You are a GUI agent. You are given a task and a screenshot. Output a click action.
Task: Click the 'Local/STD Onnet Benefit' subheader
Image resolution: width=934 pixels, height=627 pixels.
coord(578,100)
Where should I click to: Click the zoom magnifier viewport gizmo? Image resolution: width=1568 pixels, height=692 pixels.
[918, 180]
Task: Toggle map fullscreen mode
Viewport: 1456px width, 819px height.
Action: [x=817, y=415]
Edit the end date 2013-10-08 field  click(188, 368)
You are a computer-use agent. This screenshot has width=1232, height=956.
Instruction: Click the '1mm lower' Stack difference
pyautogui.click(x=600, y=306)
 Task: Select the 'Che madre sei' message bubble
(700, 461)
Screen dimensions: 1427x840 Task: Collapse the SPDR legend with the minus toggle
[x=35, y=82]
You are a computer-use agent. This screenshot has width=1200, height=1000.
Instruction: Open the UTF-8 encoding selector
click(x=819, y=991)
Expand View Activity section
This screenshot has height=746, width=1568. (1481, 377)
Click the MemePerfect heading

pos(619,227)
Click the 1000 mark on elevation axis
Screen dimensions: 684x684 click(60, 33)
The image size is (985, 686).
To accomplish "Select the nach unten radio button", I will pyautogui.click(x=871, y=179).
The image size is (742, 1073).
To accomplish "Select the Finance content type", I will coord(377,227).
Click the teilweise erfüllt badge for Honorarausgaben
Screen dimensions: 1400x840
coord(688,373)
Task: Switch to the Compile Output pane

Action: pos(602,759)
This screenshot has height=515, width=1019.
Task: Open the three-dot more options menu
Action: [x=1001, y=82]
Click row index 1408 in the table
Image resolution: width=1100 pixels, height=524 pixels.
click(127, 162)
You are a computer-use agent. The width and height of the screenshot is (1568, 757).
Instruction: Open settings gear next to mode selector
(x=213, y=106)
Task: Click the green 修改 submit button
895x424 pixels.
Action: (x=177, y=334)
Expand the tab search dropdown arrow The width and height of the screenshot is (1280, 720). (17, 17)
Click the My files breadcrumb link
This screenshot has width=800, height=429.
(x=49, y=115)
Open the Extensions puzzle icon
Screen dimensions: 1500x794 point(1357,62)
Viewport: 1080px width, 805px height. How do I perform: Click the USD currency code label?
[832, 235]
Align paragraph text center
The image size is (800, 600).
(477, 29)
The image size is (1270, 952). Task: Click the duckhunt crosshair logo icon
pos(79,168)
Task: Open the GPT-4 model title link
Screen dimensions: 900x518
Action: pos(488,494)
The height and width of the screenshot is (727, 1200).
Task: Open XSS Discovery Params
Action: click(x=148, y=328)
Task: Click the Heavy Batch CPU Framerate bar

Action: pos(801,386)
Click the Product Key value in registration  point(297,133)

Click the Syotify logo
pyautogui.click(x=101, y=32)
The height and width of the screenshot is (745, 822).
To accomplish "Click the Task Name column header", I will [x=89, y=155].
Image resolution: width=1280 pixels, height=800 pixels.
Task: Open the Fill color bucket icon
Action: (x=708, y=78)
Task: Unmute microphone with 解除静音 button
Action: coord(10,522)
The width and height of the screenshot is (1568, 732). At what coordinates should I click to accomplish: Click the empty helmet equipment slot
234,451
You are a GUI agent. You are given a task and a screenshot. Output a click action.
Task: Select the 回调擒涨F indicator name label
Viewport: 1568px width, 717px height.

**Problem description**. The exact lines of the material above starting at the one that contains "Expand View Activity section" and ending at the one that contains "The height and width of the screenshot is (745, 822)." are what to retype; leave out everything else.

**Solution to this task**.
Expand View Activity section
This screenshot has height=746, width=1568. (1481, 377)
Click the MemePerfect heading

pos(619,227)
Click the 1000 mark on elevation axis
Screen dimensions: 684x684 click(60, 33)
The image size is (985, 686).
To accomplish "Select the nach unten radio button", I will pyautogui.click(x=871, y=179).
The image size is (742, 1073).
To accomplish "Select the Finance content type", I will coord(377,227).
Click the teilweise erfüllt badge for Honorarausgaben
Screen dimensions: 1400x840
coord(688,373)
Task: Switch to the Compile Output pane

Action: pos(602,759)
This screenshot has height=515, width=1019.
Task: Open the three-dot more options menu
Action: [x=1001, y=82]
Click row index 1408 in the table
Image resolution: width=1100 pixels, height=524 pixels.
click(127, 162)
You are a computer-use agent. The width and height of the screenshot is (1568, 757).
Instruction: Open settings gear next to mode selector
(x=213, y=106)
Task: Click the green 修改 submit button
895x424 pixels.
Action: (x=177, y=334)
Expand the tab search dropdown arrow The width and height of the screenshot is (1280, 720). (17, 17)
Click the My files breadcrumb link
This screenshot has width=800, height=429.
(x=49, y=115)
Open the Extensions puzzle icon
Screen dimensions: 1500x794 point(1357,62)
Viewport: 1080px width, 805px height. How do I perform: Click the USD currency code label?
[832, 235]
Align paragraph text center
The image size is (800, 600).
(477, 29)
The image size is (1270, 952). Task: Click the duckhunt crosshair logo icon
pos(79,168)
Task: Open the GPT-4 model title link
Screen dimensions: 900x518
Action: pos(488,494)
The height and width of the screenshot is (727, 1200).
Task: Open XSS Discovery Params
Action: click(x=148, y=328)
Task: Click the Heavy Batch CPU Framerate bar

Action: pos(801,386)
Click the Product Key value in registration  point(297,133)

Click the Syotify logo
pyautogui.click(x=101, y=32)
The height and width of the screenshot is (745, 822).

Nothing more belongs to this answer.